begin EXERCISE DATA

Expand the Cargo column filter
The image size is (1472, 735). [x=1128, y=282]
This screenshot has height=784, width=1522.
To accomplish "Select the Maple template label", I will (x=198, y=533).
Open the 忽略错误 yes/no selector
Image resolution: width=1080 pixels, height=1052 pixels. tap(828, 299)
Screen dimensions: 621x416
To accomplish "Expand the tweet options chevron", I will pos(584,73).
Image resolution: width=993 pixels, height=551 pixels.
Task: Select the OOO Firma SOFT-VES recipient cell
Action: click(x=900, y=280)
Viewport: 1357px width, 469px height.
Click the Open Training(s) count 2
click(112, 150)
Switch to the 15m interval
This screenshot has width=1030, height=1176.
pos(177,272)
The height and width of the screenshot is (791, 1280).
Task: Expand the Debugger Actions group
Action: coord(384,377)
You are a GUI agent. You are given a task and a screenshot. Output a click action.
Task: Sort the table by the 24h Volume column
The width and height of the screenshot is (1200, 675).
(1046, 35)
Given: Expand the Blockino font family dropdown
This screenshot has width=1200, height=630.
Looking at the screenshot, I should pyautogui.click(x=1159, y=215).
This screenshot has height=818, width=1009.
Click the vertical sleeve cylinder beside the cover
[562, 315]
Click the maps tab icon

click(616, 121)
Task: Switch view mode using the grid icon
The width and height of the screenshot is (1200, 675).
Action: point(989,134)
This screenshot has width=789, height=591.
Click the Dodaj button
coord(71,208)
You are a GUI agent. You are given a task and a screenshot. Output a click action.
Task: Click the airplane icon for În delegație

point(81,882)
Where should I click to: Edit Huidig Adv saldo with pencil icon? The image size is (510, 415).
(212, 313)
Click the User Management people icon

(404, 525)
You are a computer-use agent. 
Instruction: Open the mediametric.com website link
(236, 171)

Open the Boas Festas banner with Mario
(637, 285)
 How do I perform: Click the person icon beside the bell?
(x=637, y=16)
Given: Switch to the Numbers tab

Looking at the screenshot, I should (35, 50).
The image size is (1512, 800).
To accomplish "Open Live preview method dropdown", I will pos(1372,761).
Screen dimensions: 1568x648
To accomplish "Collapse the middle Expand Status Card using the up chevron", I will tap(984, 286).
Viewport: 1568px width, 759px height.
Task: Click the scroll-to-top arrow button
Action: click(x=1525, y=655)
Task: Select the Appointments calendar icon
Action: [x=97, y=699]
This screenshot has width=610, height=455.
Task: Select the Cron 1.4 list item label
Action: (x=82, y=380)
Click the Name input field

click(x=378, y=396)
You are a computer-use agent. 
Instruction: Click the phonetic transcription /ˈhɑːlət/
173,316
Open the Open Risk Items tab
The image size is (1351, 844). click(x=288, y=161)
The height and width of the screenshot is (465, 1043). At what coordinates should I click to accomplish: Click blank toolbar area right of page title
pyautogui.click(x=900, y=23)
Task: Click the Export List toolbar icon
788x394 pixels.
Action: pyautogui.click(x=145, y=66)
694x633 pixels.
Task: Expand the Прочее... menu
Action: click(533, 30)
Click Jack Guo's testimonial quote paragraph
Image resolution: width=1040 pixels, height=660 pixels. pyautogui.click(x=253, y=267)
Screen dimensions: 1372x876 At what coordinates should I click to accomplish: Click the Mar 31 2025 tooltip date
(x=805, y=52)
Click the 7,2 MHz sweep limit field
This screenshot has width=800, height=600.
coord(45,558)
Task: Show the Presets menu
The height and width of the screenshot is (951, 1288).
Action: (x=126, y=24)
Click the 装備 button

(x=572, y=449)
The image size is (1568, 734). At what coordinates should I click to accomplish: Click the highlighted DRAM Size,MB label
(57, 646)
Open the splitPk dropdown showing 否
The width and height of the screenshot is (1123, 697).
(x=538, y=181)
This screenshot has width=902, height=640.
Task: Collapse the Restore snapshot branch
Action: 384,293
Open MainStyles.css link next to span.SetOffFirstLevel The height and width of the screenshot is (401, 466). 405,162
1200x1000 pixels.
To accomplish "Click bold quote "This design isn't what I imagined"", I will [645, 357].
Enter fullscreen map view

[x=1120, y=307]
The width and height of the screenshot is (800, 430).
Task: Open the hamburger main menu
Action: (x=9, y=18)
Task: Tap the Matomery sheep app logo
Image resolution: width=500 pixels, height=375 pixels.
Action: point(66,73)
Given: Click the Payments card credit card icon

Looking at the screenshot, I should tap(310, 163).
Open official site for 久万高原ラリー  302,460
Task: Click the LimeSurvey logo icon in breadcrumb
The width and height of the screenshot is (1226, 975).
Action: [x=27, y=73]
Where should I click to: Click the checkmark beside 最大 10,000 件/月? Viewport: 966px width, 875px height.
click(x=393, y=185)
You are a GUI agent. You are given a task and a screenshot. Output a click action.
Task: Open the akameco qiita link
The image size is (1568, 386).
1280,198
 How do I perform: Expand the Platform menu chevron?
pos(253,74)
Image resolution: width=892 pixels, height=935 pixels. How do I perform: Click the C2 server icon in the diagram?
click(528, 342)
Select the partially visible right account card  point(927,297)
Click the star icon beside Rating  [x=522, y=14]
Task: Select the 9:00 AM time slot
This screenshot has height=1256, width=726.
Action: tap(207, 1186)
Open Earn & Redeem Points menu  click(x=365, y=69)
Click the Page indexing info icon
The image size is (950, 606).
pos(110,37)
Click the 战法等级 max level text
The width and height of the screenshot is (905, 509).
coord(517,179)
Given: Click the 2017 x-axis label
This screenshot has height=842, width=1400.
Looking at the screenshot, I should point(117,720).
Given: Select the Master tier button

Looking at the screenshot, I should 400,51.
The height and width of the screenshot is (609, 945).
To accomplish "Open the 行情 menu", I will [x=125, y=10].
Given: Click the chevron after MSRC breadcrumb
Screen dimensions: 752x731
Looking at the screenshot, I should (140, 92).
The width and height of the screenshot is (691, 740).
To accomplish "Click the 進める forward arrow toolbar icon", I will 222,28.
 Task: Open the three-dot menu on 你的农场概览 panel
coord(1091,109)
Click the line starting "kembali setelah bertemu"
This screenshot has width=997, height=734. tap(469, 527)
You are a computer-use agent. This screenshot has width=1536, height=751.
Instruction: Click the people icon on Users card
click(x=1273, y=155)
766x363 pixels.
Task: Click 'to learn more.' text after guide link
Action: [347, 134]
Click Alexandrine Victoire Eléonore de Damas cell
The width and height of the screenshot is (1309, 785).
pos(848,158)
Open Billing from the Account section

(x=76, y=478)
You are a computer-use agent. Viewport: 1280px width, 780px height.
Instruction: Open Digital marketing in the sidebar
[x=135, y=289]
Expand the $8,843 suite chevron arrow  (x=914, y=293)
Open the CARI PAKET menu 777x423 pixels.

end EXERCISE DATA

DIRECTION: Please copy out everything from the very beginning of the entries down to the line containing "will (x=198, y=533).", including that line.

FULL SOLUTION:
Expand the Cargo column filter
The image size is (1472, 735). [x=1128, y=282]
This screenshot has height=784, width=1522.
To accomplish "Select the Maple template label", I will (x=198, y=533).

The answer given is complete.